[Recorded data]
****************
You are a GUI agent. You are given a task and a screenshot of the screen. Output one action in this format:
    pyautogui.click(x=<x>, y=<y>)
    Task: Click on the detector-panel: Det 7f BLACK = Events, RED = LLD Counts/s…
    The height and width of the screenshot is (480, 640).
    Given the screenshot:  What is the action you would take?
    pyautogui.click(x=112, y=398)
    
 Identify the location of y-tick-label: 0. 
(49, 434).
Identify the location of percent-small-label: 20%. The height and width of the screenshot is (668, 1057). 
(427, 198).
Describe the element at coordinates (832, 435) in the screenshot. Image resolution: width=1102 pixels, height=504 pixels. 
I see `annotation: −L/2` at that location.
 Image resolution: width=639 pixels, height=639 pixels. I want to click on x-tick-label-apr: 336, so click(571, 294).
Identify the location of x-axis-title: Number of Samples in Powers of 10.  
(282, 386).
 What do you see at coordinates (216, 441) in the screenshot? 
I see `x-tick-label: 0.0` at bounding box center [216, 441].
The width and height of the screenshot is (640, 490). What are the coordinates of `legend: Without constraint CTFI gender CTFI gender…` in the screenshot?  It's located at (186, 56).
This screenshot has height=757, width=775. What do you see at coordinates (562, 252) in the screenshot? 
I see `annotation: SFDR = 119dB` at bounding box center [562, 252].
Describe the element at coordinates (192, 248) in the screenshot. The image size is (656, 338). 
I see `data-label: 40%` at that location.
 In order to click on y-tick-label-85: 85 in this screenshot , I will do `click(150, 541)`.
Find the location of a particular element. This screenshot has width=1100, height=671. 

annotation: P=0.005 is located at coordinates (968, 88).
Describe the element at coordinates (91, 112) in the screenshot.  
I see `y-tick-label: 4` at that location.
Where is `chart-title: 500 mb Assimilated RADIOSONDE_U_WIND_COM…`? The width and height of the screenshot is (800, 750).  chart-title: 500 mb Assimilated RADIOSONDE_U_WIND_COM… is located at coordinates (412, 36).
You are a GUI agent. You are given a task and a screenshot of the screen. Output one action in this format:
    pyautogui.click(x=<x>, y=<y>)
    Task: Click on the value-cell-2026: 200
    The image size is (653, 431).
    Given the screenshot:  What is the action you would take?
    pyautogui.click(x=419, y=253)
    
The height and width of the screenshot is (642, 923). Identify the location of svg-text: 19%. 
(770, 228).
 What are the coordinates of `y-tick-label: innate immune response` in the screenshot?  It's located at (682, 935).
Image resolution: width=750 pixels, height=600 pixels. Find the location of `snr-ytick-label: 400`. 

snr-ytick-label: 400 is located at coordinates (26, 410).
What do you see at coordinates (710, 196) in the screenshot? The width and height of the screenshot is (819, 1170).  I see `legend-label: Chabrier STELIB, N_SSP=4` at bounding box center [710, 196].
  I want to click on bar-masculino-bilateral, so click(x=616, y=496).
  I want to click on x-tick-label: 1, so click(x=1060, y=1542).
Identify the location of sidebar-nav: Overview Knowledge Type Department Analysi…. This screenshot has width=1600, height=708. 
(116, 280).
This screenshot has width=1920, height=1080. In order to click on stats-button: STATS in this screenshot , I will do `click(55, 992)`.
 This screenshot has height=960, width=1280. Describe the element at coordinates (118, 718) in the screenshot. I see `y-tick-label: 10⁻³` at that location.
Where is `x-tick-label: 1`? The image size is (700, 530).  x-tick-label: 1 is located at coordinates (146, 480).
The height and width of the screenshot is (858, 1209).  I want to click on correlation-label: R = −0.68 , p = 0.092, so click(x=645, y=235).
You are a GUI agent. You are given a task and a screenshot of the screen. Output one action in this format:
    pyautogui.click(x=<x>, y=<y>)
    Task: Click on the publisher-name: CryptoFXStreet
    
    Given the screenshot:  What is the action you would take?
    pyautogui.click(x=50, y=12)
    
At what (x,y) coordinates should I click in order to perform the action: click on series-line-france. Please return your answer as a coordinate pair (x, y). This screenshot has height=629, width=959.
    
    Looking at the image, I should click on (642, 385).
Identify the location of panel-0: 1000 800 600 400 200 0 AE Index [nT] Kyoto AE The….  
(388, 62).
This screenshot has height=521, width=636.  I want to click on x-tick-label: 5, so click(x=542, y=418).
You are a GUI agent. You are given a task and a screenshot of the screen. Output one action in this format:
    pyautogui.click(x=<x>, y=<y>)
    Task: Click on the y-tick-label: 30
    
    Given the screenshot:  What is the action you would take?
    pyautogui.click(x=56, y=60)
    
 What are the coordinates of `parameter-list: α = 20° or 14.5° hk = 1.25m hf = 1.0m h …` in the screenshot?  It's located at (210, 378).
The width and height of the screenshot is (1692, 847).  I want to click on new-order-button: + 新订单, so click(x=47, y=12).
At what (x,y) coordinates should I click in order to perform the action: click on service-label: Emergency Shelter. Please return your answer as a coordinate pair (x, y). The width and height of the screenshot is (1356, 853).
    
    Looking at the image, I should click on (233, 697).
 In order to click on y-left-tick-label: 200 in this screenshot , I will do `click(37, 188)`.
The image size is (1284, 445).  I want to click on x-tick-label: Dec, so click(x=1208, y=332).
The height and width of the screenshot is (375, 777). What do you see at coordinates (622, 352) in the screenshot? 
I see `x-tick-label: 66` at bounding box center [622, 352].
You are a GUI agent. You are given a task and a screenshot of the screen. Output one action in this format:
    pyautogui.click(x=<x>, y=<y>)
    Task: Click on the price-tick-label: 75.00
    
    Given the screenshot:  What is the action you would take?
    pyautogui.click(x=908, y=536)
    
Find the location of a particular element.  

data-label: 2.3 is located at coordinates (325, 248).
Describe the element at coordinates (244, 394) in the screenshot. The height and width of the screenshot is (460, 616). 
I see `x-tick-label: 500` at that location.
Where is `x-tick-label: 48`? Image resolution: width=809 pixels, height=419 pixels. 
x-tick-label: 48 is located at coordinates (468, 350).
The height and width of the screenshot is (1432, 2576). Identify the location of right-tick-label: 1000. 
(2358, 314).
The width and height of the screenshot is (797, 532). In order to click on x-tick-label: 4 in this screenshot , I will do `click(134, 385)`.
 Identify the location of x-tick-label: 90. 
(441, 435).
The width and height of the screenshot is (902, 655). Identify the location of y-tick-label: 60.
****************
- Exercise directions:
Duplicate every row above without changing a single character.

- Solved exercise:
You are a GUI agent. You are given a task and a screenshot of the screen. Output one action in this format:
    pyautogui.click(x=<x>, y=<y>)
    Task: Click on the detector-panel: Det 7f BLACK = Events, RED = LLD Counts/s…
    The height and width of the screenshot is (480, 640).
    Given the screenshot:  What is the action you would take?
    pyautogui.click(x=112, y=398)
    
 Identify the location of y-tick-label: 0. 
(49, 434).
Identify the location of percent-small-label: 20%. The height and width of the screenshot is (668, 1057). 
(427, 198).
Describe the element at coordinates (832, 435) in the screenshot. Image resolution: width=1102 pixels, height=504 pixels. 
I see `annotation: −L/2` at that location.
 Image resolution: width=639 pixels, height=639 pixels. I want to click on x-tick-label-apr: 336, so click(571, 294).
Identify the location of x-axis-title: Number of Samples in Powers of 10.  
(282, 386).
 What do you see at coordinates (216, 441) in the screenshot? 
I see `x-tick-label: 0.0` at bounding box center [216, 441].
The width and height of the screenshot is (640, 490). What are the coordinates of `legend: Without constraint CTFI gender CTFI gender…` in the screenshot?  It's located at (186, 56).
This screenshot has height=757, width=775. What do you see at coordinates (562, 252) in the screenshot? 
I see `annotation: SFDR = 119dB` at bounding box center [562, 252].
Describe the element at coordinates (192, 248) in the screenshot. The image size is (656, 338). 
I see `data-label: 40%` at that location.
 In order to click on y-tick-label-85: 85 in this screenshot , I will do `click(150, 541)`.
Find the location of a particular element. This screenshot has width=1100, height=671. 

annotation: P=0.005 is located at coordinates (968, 88).
Describe the element at coordinates (91, 112) in the screenshot.  
I see `y-tick-label: 4` at that location.
Where is `chart-title: 500 mb Assimilated RADIOSONDE_U_WIND_COM…`? The width and height of the screenshot is (800, 750).  chart-title: 500 mb Assimilated RADIOSONDE_U_WIND_COM… is located at coordinates (412, 36).
You are a GUI agent. You are given a task and a screenshot of the screen. Output one action in this format:
    pyautogui.click(x=<x>, y=<y>)
    Task: Click on the value-cell-2026: 200
    The image size is (653, 431).
    Given the screenshot:  What is the action you would take?
    pyautogui.click(x=419, y=253)
    
The height and width of the screenshot is (642, 923). Identify the location of svg-text: 19%. 
(770, 228).
 What are the coordinates of `y-tick-label: innate immune response` in the screenshot?  It's located at (682, 935).
Image resolution: width=750 pixels, height=600 pixels. Find the location of `snr-ytick-label: 400`. 

snr-ytick-label: 400 is located at coordinates (26, 410).
What do you see at coordinates (710, 196) in the screenshot? The width and height of the screenshot is (819, 1170).  I see `legend-label: Chabrier STELIB, N_SSP=4` at bounding box center [710, 196].
  I want to click on bar-masculino-bilateral, so click(x=616, y=496).
  I want to click on x-tick-label: 1, so click(x=1060, y=1542).
Identify the location of sidebar-nav: Overview Knowledge Type Department Analysi…. This screenshot has width=1600, height=708. 
(116, 280).
This screenshot has width=1920, height=1080. In order to click on stats-button: STATS in this screenshot , I will do `click(55, 992)`.
 This screenshot has height=960, width=1280. Describe the element at coordinates (118, 718) in the screenshot. I see `y-tick-label: 10⁻³` at that location.
Where is `x-tick-label: 1`? The image size is (700, 530).  x-tick-label: 1 is located at coordinates (146, 480).
The height and width of the screenshot is (858, 1209).  I want to click on correlation-label: R = −0.68 , p = 0.092, so click(x=645, y=235).
You are a GUI agent. You are given a task and a screenshot of the screen. Output one action in this format:
    pyautogui.click(x=<x>, y=<y>)
    Task: Click on the publisher-name: CryptoFXStreet
    
    Given the screenshot:  What is the action you would take?
    pyautogui.click(x=50, y=12)
    
At what (x,y) coordinates should I click in order to perform the action: click on series-line-france. Please return your answer as a coordinate pair (x, y). This screenshot has height=629, width=959.
    
    Looking at the image, I should click on (642, 385).
Identify the location of panel-0: 1000 800 600 400 200 0 AE Index [nT] Kyoto AE The….  
(388, 62).
This screenshot has height=521, width=636.  I want to click on x-tick-label: 5, so click(x=542, y=418).
You are a GUI agent. You are given a task and a screenshot of the screen. Output one action in this format:
    pyautogui.click(x=<x>, y=<y>)
    Task: Click on the y-tick-label: 30
    
    Given the screenshot:  What is the action you would take?
    pyautogui.click(x=56, y=60)
    
 What are the coordinates of `parameter-list: α = 20° or 14.5° hk = 1.25m hf = 1.0m h …` in the screenshot?  It's located at (210, 378).
The width and height of the screenshot is (1692, 847).  I want to click on new-order-button: + 新订单, so click(x=47, y=12).
At what (x,y) coordinates should I click in order to perform the action: click on service-label: Emergency Shelter. Please return your answer as a coordinate pair (x, y). The width and height of the screenshot is (1356, 853).
    
    Looking at the image, I should click on (233, 697).
 In order to click on y-left-tick-label: 200 in this screenshot , I will do `click(37, 188)`.
The image size is (1284, 445).  I want to click on x-tick-label: Dec, so click(x=1208, y=332).
The height and width of the screenshot is (375, 777). What do you see at coordinates (622, 352) in the screenshot? 
I see `x-tick-label: 66` at bounding box center [622, 352].
You are a GUI agent. You are given a task and a screenshot of the screen. Output one action in this format:
    pyautogui.click(x=<x>, y=<y>)
    Task: Click on the price-tick-label: 75.00
    
    Given the screenshot:  What is the action you would take?
    pyautogui.click(x=908, y=536)
    
Find the location of a particular element.  

data-label: 2.3 is located at coordinates (325, 248).
Describe the element at coordinates (244, 394) in the screenshot. The height and width of the screenshot is (460, 616). 
I see `x-tick-label: 500` at that location.
Where is `x-tick-label: 48`? Image resolution: width=809 pixels, height=419 pixels. 
x-tick-label: 48 is located at coordinates (468, 350).
The height and width of the screenshot is (1432, 2576). Identify the location of right-tick-label: 1000. 
(2358, 314).
The width and height of the screenshot is (797, 532). In order to click on x-tick-label: 4 in this screenshot , I will do `click(134, 385)`.
 Identify the location of x-tick-label: 90. 
(441, 435).
The width and height of the screenshot is (902, 655). Identify the location of y-tick-label: 60.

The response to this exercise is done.